Half of one of the most extraordinary young design practices, Amber Road, Yasmine Ghoniem takes us inside her beachside apartment.
inside: How long have you lived here and what drew you to the property?
Yasmine Ghoniem: We purchased the property in November of 2017. We spent six months renovating, then work commitments had me in Melbourne for a month as we prepared for the Rigg Design Prize, so I’ve only really spent about six nights total in its finished state, believe it or not. We loved the property for its location (my husband’s a mad surfer) and sensible layout mainly. Its green and butter-cream terrazzo stairwells also struck a chord. It shares no common walls and has no internal corridor, meaning absolutely no space is wasted. It has great tall ceilings and even sports a vestibule, which is pretty rare in an apartment setting.
When did you produce this design?
Probably the minute we left the first showing. But, properly, the day after we bought it when my husband and I were still living in Bronte… Albeit, we were designing right up to the day we moved in.
What was the thinking behind the design?
Definitely we had a ‘less is more’ approach. More importantly, compact living, making every square inch count.
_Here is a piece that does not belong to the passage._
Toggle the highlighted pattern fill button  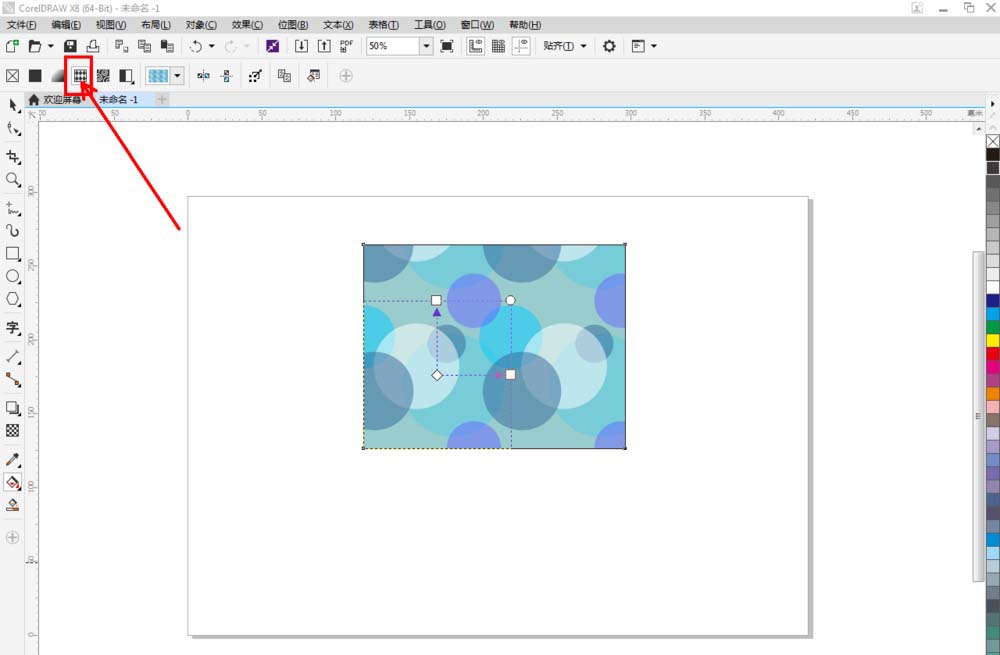coord(80,75)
Much like in our own practice, this was a case of making things multifunctional. If there was a 150-millimetre space to spare, we were going to make it count.
Are you a good client?
We gave ourselves a brief, but quickly realised we were too ADD (attention deficit disorder) to ever stick to it. My head went spinning in a thousand different design directions. I’m hell to work with, I realised. My husband was like, ‘Don’t you do this for a living?’
Which is your favourite room and what makes it special?
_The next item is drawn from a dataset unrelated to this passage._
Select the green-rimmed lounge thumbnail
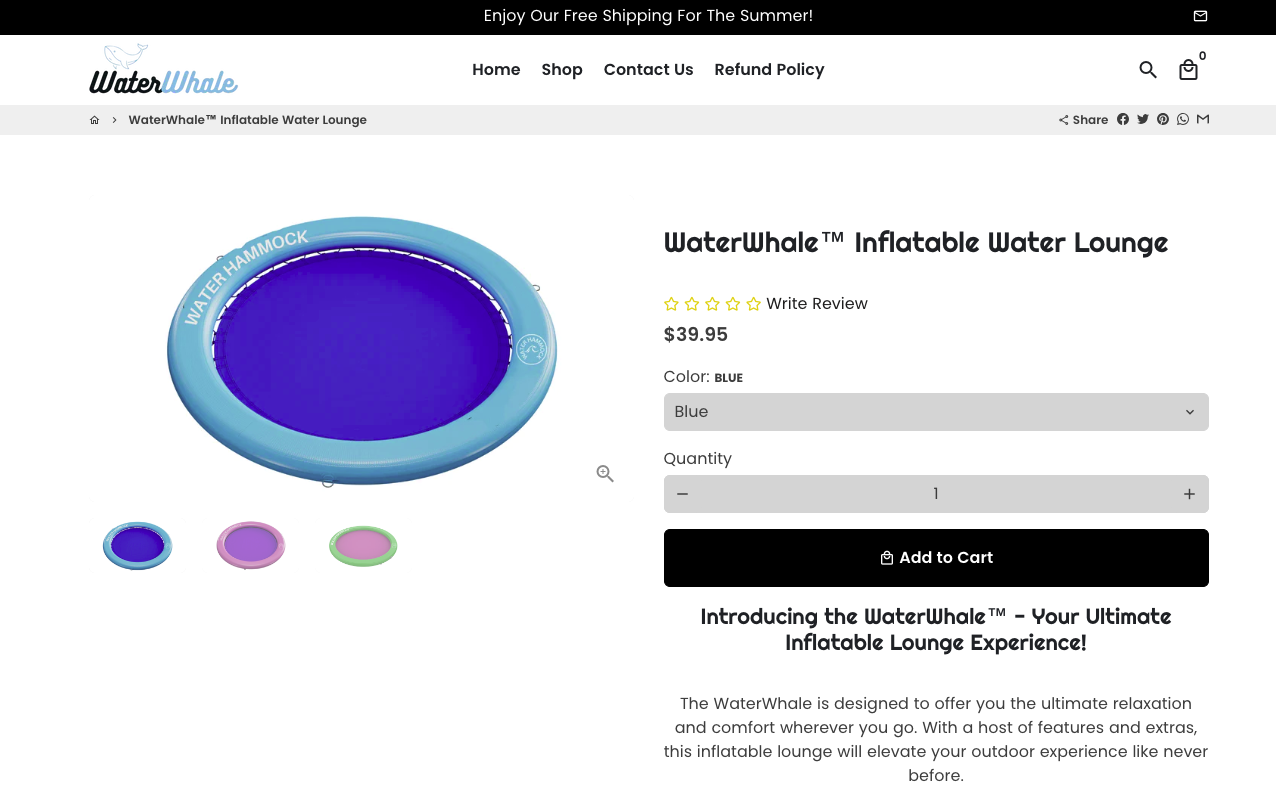Viewport: 1276px width, 797px height. pyautogui.click(x=363, y=546)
We probably like the kitchen the most. It was the most difficult to configure because it was like trying to stuff a cow into a sock. Maybe that’s why we like it so much. The materiality palette is really fresh. We love that it’s not a white kitchen.
Tell us a bit about working with your art collection?
We’ve been collecting for a few years, all super personal, some gifted on life milestones, some purchased because we fell in love. Our favourite piece is from a friend who recently passed. She shared an office with us when we first started out. Magical person. Magical painting. I love that she lives on in her work.
Which is your favourite piece of furniture and why?
Saarinen’s Womb chair. It’s big and beautiful, and its wine coloured mohair is the antithesis of coastal living (which is ironically where we live). A close equal is our Kulchi rug, which we purchased when my husband and I first met. I think he was trying to impress me.
Does being in the design industry, where you’re constantly looking at new design, make it difficult to choose products for your own home?
Yes and no. I feel uncomfortable in highly curated spaces. We wanted our home space to age gracefully, develop a deeper character over time. However, its inherent compact floorplan encouraged us to integrate a lot of the furniture to maximise storage, making opportunities to place product quite impossible! Our intent before moving in was to reduce – live minimally. We purged until we almost had nothing. If it didn’t spark ‘joy’…
Are there any loose elements that you change frequently and, if so, what are they?
Yes, I guess it would be our version of ‘a cabinet of curiosities’. We integrated some wall shelving next to the kitchen to store the overflow of mugs, cups and ceramics, but it’s also home to weird and wonderful ‘life junk’, not necessarily design beautiful, but personable to our past and every day.